Doni menjelaskan bahwa transformasi digital di bidang keuangan akan memberikan manfaat yang lebih besar bagi seluruh masyarakat Indonesia. Lewat digitalisasi, lanjutnya, inklusi keuangan juga dapat meningkatkan produktivitas dan inklusivitas ekonomi yang berkelanjutan, khususnya di kalangan Usaha Mikro Kecil dan Menengah (UMKM).
"Masyarakat dan pelaku UMKM yang masih unbanked harus terdorong menuju digitalisasi keuangan. Dengan demikian, digitalisasi bisa meningkatkan produktivitas dan inklusivitas ekonomi yang berkelanjutan, khususnya di kalangan UMKM," tuturnya.

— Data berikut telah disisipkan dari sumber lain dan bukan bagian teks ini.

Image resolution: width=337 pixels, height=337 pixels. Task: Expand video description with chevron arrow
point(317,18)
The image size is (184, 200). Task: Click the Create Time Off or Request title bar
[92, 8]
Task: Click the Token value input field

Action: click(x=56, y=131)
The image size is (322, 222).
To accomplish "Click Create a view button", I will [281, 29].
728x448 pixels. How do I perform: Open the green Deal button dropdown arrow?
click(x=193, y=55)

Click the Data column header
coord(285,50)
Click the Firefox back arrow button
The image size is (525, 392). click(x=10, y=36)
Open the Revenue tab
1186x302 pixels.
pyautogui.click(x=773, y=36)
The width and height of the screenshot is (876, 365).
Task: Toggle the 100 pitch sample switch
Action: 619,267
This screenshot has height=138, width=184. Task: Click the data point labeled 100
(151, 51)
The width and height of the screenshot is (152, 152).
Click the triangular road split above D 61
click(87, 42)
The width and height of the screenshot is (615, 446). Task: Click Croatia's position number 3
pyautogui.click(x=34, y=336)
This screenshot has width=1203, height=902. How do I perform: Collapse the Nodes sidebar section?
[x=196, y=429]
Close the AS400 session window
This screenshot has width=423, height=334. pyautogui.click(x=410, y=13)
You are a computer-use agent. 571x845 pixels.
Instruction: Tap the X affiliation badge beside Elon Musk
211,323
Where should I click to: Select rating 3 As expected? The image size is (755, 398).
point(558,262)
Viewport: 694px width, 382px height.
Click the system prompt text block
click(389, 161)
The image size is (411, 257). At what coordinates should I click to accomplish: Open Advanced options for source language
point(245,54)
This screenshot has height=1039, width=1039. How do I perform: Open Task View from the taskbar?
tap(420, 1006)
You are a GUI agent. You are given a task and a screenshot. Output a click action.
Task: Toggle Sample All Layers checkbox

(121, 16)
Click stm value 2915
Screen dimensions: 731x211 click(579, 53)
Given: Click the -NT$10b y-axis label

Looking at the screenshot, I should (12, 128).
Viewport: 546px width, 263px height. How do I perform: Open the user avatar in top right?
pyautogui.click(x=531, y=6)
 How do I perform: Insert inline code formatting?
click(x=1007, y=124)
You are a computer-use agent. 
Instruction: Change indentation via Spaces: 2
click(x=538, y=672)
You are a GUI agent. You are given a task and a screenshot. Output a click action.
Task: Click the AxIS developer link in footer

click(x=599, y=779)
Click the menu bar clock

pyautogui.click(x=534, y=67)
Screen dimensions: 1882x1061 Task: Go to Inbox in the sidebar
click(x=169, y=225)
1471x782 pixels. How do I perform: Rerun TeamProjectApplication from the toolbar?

Dalam menanggapi perkembangan ini, Bank Indonesia perlu tetap waspada terhadap inovasi dan tantangan perkembangan teknologi yang dihadapi. Namun demikian untuk kebutuhan peraturan baru, bank sentral mempertahankan pendekatan yang seimbang antara mendorong inovasi dan mengurangi kebutuhan risiko.
Inklusi keuangan digital
Menurutnya, hal ini sesuai dengan salah satu dari 10 prinsip yang dituangkan dalam 20 prinsip tingkat tinggi tentang inklusi keuangan digital yang diluncurkan pada 2016 lalu. "Termasuk keunggulan kami mendorong regulasi dan industri berjuang untuk menyeimbangkan inovasi dan perlombaan di bidang keuangan digital," tegas Doni.Doni mengungkapkan, digitalisasi sistem pembayaran juga menjadi salah satu fokus dan agenda utama yang dibahas dalam rangkaian acara Finance Track Presidency Indonesia G20. Ia menekankan kembali digitalisasi membantu meningkatkan inklusi keuangan bagi UMKM.
"Tersedianya akses dan layanan keuangan yang mudah dijangkau UMKM merupakan salah satu faktor penting dalam meningkatkan produktivitas dan ketahanan ekonomi," pungkas Doni.